- [GIVEN PASSAGE]:
*** Block opens ***

Then one day, my wife and I were watching TV and she said out of the blue "I'm sorry for how I reacted about what you told me. It was just such a shock to me that you, first of all, liked wearing these things and, secondly, you kept it from me for so long. It made me think that you could potentially be hiding other things and that you weren't the man I married. But now that a little time has passed, I see what a great husband, father, provider and all around human being that you are and what you wear shouldn't change that. Yeah, I still don't like it and I never will, but I have come to terms with it. As long as you never wear around me, you are free to wear and have your stash. But please keep your stash hidden because I don't want to see it either. I love you."

This was a shocking turn of events for me. Sure, it's not the ideal situation because I basically still need to keep it hidden, but I feel better because my wife knows and still loves me anyways. She will sometimes even crack diaper jokes at me which is great. I hope one day she will allow me to wear around her...covered up of course, but not have to be so sneaky.

Why did I tell you this? To warn you that not everybody is going to understand your diaper desires. And really, you shouldn't have to tell anybody except your spouse or your girlfriend/boyfriend if it's getting serious. My advice is to be upfront about it early on and don't let 11 years of marriage pass before telling them. It was unfair of me to do that and I do wish I would have told my wife when we got engaged even though I'm sure she probably would have bolted. She just had the right know.
 
PaddedInPuyallup said:
She freaked out, cried and said I was possessed by Satan himself and that I needed to seek professional help. She also threatened to take our three kids and leave me if I didn't stop that instant. She wanted my stash thrown out immediately and never wanted to speak of this again. I was floored at her reaction. It saddened me to think that my wife who I thought loved me unconditionally could be this cruel. But for the sake of my kids, I did as she said and threw everything out and stopped wearing. This lasted three months and I was seriously becoming depressed. If something so trivial as diapers could potentially rip my marriage apart, then our marriage must not be as strong as I thought. I prayed to God to give me strength and to help me get rid of the desires, but they didn't go away. I hated my life. I didn't let my wife or kids know I was depressed, but I was.

*** Block closes ***

- [PROMPT A]: In the forum post, what does the wife ask the writer to do with his stash after she accepts it?
- [PROMPT B]: Reproduce the stretch of the forum post from "This was a shocking" through "be so sneaky.".
The records after this are separate material, unrelated to the forum post.

Stored data

*** Block opens ***

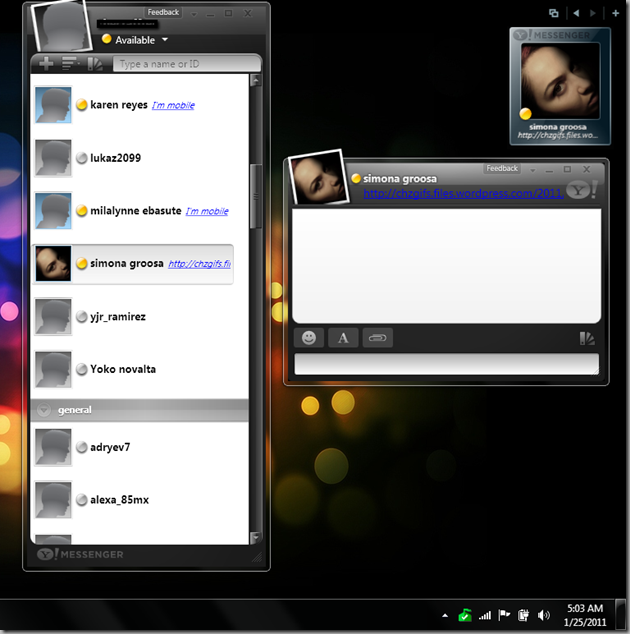Collapse the general contacts group
Viewport: 630px width, 634px height.
(44, 410)
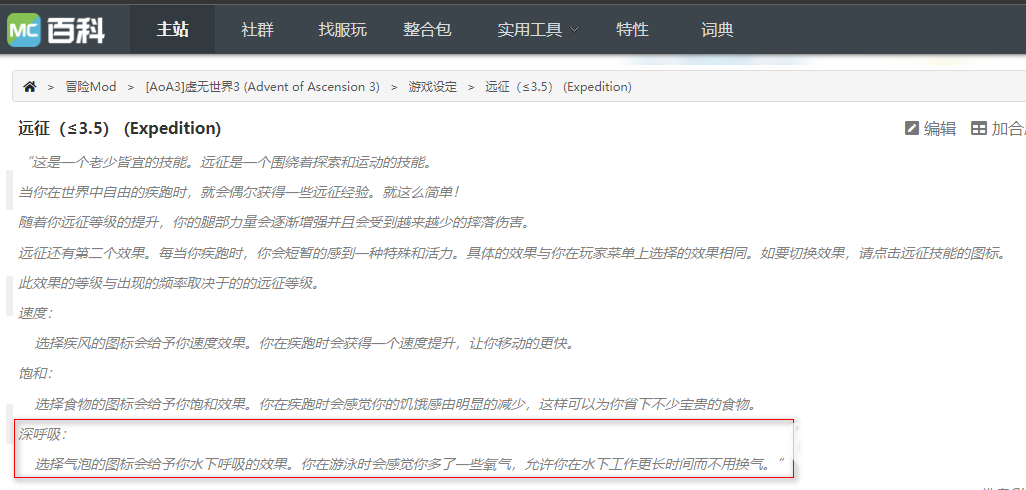Navigate to the 词典 page
Screen dimensions: 1026x490
coord(717,29)
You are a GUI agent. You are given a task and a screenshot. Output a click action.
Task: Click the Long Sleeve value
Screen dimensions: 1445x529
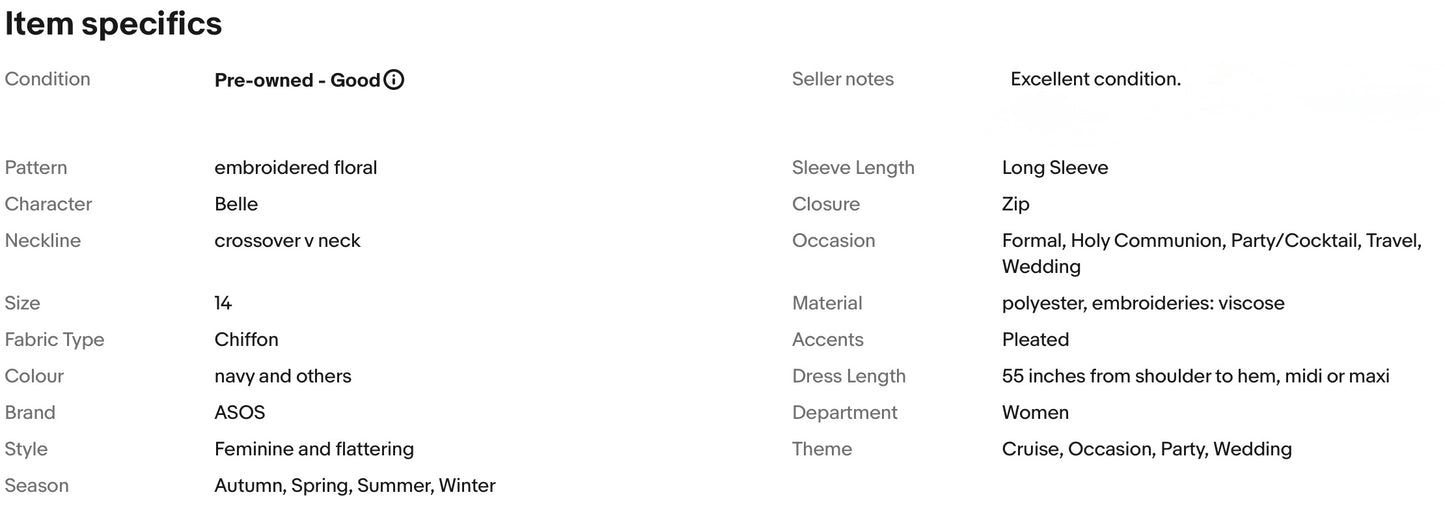(x=1055, y=168)
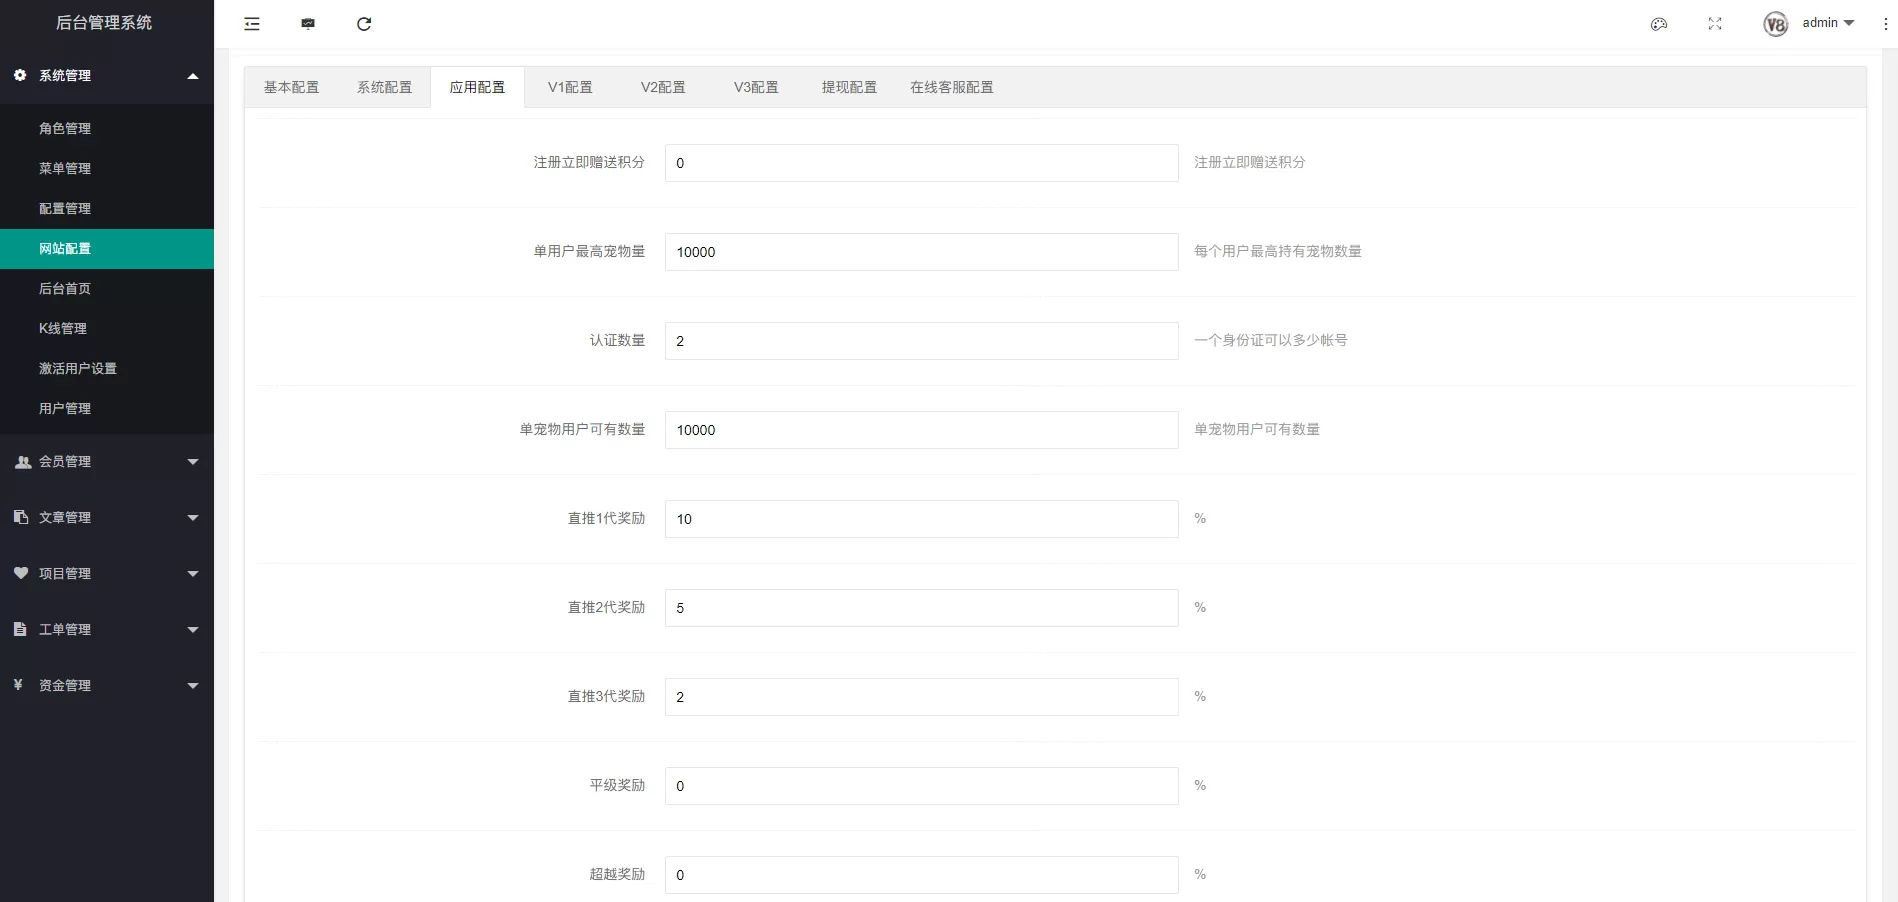
Task: Collapse the sidebar with the menu fold icon
Action: [252, 24]
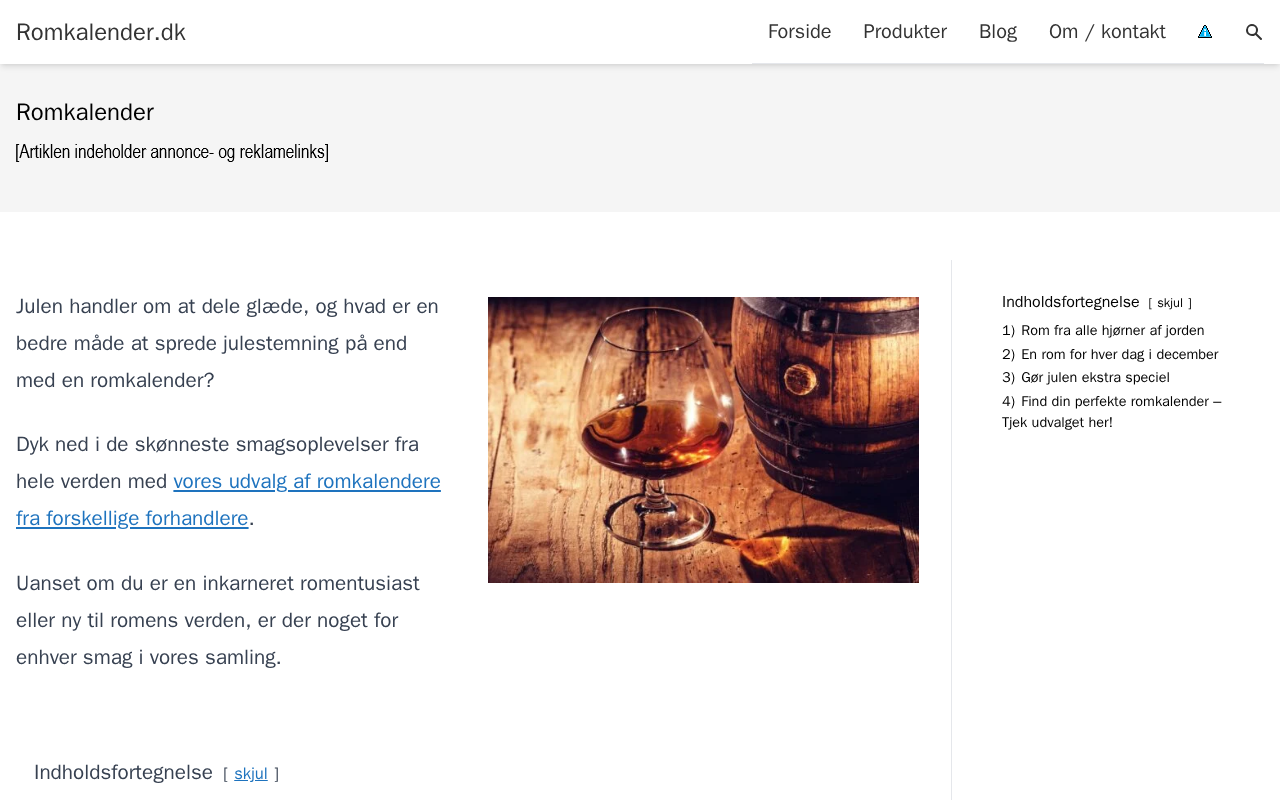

*** Block closes ***

- [SOLUTION A]: Keep it hidden, because she doesn't want to see it either.

- [SOLUTION B]:
This was a shocking turn of events for me. Sure, it's not the ideal situation because I basically still need to keep it hidden, but I feel better because my wife knows and still loves me anyways. She will sometimes even crack diaper jokes at me which is great. I hope one day she will allow me to wear around her...covered up of course, but not have to be so sneaky.